This Python function, `case_when`, is inspired by the `case_when` function in R's `dplyr` package. It allows for the application of multiple conditional statements to a pandas DataFrame, assigning values based on these conditions, with the ability to specify a default value if none of the conditions are met. This is particularly useful for creating new variables or transforming existing ones based on complex logic.

### Function Overview:

- **Parameters:**
  - `dataframe` (pd.DataFrame): The DataFrame to which the conditions will be applied.
  - `conditions` (list of tuples): Each tuple contains a boolean condition and the corresponding value to be assigned if the condition is true.
  - `default` (optional): The value to be assigned if none of the specified conditions are met. If not provided, the default is `None`.

- **Process:**
  1. Initializes a pandas Series (`result`) filled with the default value for each row in the DataFrame.
  2. Iterates through the `conditions` list, applying each condition to the DataFrame. Where a condition is met, the corresponding value is assigned in the `result` Series.
  3. Checks for missing data in the DataFrame. If a row contains any missing values (`np.nan`), the function assigns `np.nan` to that row in the `result` Series, overriding the default or conditionally assigned value.

- **Returns:** A pandas Series with the assigned values based on the specified conditions and the handling of missing data.

### Example Usage Explained:

In the provided example:

- A sample DataFrame `df` is created with two columns (`'A'` and `'B'`) and some missing values.
- Conditions are defined such that:
  - "Condition 1 met" is assigned to rows where column `'A'` is greater than 1 and column `'B'` is 'y'.
  - "Condition 2 met" is assigned to rows where column `'A'` is less than or equal to 1.
- A default condition "Default condition met" is specified for rows that do not meet either of the first two conditions.
- The `case_when` function is applied to the DataFrame, and the results are stored in a new column `'Result'`.
- The presence of missing data in any row results in `np.nan` being assigned to that row in the `'Result'` column, due to the function's design to handle missing values by overriding the assigned value with `np.nan`.

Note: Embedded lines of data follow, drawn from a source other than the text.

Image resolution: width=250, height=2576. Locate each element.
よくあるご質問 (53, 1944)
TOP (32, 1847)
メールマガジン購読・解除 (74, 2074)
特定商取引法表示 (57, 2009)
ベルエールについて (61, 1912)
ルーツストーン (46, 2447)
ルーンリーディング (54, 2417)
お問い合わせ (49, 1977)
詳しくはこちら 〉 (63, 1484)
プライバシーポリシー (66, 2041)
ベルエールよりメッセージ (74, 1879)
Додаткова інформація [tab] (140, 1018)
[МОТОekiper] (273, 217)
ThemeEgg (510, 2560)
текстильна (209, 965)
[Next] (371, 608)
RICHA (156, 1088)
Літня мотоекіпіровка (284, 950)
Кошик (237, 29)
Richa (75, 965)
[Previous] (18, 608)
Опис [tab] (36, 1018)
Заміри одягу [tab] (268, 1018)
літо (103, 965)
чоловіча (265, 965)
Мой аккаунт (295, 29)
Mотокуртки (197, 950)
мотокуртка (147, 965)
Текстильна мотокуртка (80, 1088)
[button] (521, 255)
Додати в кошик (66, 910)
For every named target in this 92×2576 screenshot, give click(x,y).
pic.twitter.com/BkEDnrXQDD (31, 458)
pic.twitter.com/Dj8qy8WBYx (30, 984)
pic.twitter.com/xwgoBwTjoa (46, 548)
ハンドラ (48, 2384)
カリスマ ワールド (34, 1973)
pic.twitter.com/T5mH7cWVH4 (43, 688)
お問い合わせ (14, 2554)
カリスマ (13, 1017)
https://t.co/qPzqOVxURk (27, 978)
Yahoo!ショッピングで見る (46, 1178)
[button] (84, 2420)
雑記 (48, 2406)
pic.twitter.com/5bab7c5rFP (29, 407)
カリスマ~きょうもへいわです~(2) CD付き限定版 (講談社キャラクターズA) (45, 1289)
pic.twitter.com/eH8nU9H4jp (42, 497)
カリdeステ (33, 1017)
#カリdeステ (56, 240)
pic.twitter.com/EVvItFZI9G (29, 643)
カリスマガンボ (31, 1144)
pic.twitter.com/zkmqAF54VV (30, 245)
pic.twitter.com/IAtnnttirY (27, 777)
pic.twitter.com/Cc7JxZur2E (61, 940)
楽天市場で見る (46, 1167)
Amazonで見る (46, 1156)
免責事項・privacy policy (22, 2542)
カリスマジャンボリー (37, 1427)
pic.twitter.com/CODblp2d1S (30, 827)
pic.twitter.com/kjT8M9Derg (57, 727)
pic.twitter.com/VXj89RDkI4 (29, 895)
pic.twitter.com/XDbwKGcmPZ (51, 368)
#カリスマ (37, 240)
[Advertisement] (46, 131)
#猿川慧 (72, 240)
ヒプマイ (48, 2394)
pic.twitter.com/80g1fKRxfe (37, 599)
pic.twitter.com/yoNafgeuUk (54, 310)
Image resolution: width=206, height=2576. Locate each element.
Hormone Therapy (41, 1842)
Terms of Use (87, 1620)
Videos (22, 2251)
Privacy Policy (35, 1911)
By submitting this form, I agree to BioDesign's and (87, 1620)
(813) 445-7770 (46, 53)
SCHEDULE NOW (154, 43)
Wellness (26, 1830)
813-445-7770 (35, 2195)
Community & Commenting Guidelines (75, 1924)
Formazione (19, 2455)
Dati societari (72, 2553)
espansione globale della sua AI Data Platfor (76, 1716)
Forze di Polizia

This function is particularly useful for data manipulation and feature engineering tasks, allowing for the concise expression of complex logic that would otherwise require multiple steps using standard pandas operations.

In [1]:
import pandas as pd
import numpy as np

def case_when(dataframe, conditions, default=None):
    """
    Apply multiple conditions to a pandas DataFrame, similar to dplyr's case_when in R, with a default value and handling missing data.

    Args:
    dataframe (pd.DataFrame): The DataFrame on which to apply the conditions.
    conditions (list of tuples): A list of tuples, where each tuple contains a condition and the corresponding value to assign.
    default (optional): The default value to assign when none of the conditions are met.

    Returns:
    pd.Series: A pandas Series with the values assigned based on the conditions.
    """
    # Initialize a series with the default value
    result = pd.Series([default] * len(dataframe), index=dataframe.index)

    # Apply each condition
    for condition, value in conditions:
        result[condition] = value

    # Replace the default value with np.nan where any of the values in the row are missing
    missing_condition = dataframe.isnull().any(axis=1)
    result[missing_condition] = np.nan

    return result

# Example usage

import pandas as pd
import numpy as np

# Example DataFrame with missing data
df = pd.DataFrame({'A': [1, 2, None, 3], 'B': ['x', 'y', None, 'z']})

# Define conditions
conditions = [
    ((df['A'] > 1) & (df['B'] == 'y'), "Condition 1 met"),
    (df['A'] <= 1, "Condition 2 met")
]

# Apply the case_when function with a default value
df['Result'] = case_when(df, conditions, default="Default condition met")

# Display the DataFrame
df

Unnamed: 0,A,B,Result
0,1.0,x,Condition 2 met
1,2.0,y,Condition 1 met
2,,,
3,3.0,z,Default condition met